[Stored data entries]
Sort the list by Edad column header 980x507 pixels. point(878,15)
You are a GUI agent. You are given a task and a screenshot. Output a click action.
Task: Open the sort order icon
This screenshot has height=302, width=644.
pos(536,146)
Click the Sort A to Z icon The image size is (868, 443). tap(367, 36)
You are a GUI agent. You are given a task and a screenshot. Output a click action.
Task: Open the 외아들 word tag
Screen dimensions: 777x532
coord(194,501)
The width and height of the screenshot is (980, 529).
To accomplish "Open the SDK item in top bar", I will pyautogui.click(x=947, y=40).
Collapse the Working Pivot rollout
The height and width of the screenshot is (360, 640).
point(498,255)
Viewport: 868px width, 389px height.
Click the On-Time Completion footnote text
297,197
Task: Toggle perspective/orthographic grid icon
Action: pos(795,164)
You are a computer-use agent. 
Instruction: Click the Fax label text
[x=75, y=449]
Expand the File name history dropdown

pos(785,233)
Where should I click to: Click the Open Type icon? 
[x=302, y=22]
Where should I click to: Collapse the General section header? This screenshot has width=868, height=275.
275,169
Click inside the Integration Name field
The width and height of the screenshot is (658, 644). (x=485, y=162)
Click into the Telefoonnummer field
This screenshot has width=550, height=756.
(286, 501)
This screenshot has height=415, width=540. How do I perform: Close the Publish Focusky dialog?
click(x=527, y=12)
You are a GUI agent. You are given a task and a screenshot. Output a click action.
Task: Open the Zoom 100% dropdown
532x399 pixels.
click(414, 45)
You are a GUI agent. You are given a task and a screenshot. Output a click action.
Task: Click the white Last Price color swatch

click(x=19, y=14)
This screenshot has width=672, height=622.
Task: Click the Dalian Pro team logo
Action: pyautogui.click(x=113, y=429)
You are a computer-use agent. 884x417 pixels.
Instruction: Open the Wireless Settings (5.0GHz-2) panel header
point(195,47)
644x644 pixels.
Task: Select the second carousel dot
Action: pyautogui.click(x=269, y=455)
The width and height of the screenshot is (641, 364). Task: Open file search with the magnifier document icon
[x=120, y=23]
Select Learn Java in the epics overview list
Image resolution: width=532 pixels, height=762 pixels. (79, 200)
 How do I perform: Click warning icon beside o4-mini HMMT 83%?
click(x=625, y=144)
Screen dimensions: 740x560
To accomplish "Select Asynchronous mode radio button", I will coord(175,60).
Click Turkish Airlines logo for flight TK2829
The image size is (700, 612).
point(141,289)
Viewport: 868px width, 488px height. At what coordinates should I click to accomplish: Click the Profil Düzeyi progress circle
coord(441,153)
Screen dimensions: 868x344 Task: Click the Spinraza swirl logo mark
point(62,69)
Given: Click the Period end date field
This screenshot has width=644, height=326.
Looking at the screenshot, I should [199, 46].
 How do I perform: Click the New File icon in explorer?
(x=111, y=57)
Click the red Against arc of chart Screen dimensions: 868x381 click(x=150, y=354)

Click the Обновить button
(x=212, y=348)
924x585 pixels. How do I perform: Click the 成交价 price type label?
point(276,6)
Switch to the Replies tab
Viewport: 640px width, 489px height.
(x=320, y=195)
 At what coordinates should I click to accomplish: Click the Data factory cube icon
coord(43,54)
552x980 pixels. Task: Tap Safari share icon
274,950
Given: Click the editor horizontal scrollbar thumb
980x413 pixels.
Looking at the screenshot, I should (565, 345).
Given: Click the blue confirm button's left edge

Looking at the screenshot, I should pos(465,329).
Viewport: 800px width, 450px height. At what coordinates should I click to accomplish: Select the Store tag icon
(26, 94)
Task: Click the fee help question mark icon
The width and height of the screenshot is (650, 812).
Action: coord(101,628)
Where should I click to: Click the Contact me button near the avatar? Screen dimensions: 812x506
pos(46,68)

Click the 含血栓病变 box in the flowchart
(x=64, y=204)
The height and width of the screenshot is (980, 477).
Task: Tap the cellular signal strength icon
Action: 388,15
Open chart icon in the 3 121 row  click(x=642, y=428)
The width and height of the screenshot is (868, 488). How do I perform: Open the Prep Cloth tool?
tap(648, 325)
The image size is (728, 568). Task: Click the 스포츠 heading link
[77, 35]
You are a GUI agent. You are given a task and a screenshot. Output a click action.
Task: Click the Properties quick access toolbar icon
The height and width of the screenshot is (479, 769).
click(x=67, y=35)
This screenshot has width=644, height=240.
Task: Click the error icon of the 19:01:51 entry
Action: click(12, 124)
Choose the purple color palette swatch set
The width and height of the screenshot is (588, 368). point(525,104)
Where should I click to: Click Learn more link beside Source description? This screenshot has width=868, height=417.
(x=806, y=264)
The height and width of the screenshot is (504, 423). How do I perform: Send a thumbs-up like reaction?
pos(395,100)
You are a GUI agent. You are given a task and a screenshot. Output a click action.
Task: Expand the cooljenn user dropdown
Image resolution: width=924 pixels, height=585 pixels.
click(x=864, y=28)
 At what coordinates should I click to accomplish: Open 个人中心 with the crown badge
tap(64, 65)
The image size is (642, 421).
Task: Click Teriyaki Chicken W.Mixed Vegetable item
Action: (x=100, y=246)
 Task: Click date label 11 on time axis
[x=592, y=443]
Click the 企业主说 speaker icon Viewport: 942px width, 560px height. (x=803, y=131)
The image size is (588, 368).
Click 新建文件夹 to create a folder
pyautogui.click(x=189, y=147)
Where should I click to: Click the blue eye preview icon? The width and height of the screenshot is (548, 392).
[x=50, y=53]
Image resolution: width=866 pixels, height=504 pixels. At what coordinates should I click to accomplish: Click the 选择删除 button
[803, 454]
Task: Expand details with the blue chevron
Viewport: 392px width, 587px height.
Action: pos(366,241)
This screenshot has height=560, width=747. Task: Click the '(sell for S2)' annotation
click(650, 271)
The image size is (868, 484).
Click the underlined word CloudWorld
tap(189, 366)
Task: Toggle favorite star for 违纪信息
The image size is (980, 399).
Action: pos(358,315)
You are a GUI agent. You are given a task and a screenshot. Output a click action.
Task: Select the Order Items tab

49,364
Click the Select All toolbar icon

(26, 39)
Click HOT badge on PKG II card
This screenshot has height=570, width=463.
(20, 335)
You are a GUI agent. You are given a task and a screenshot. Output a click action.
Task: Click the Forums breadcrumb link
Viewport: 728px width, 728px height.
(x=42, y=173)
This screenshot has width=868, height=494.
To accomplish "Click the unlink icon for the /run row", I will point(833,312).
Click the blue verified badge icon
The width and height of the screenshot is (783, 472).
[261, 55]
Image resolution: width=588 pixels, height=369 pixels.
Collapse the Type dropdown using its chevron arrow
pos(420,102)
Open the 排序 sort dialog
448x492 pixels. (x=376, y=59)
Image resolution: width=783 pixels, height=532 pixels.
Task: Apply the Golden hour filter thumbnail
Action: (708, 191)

→ How to complete this task
From the records above, transcribe exactly the run of lines that opens with the line holding "The height and width of the screenshot is (504, 423)." and closes with the line holding "Task: Toggle favorite star for 违纪信息", both included.

→ Exercise response
The height and width of the screenshot is (504, 423). How do I perform: Send a thumbs-up like reaction?
pos(395,100)
You are a GUI agent. You are given a task and a screenshot. Output a click action.
Task: Expand the cooljenn user dropdown
Image resolution: width=924 pixels, height=585 pixels.
click(x=864, y=28)
 At what coordinates should I click to accomplish: Open 个人中心 with the crown badge
tap(64, 65)
The image size is (642, 421).
Task: Click Teriyaki Chicken W.Mixed Vegetable item
Action: (x=100, y=246)
 Task: Click date label 11 on time axis
[x=592, y=443]
Click the 企业主说 speaker icon Viewport: 942px width, 560px height. (x=803, y=131)
The image size is (588, 368).
Click 新建文件夹 to create a folder
pyautogui.click(x=189, y=147)
Where should I click to: Click the blue eye preview icon? The width and height of the screenshot is (548, 392).
[x=50, y=53]
Image resolution: width=866 pixels, height=504 pixels. At what coordinates should I click to accomplish: Click the 选择删除 button
[803, 454]
Task: Expand details with the blue chevron
Viewport: 392px width, 587px height.
Action: pos(366,241)
This screenshot has height=560, width=747. Task: Click the '(sell for S2)' annotation
click(650, 271)
The image size is (868, 484).
Click the underlined word CloudWorld
tap(189, 366)
Task: Toggle favorite star for 违纪信息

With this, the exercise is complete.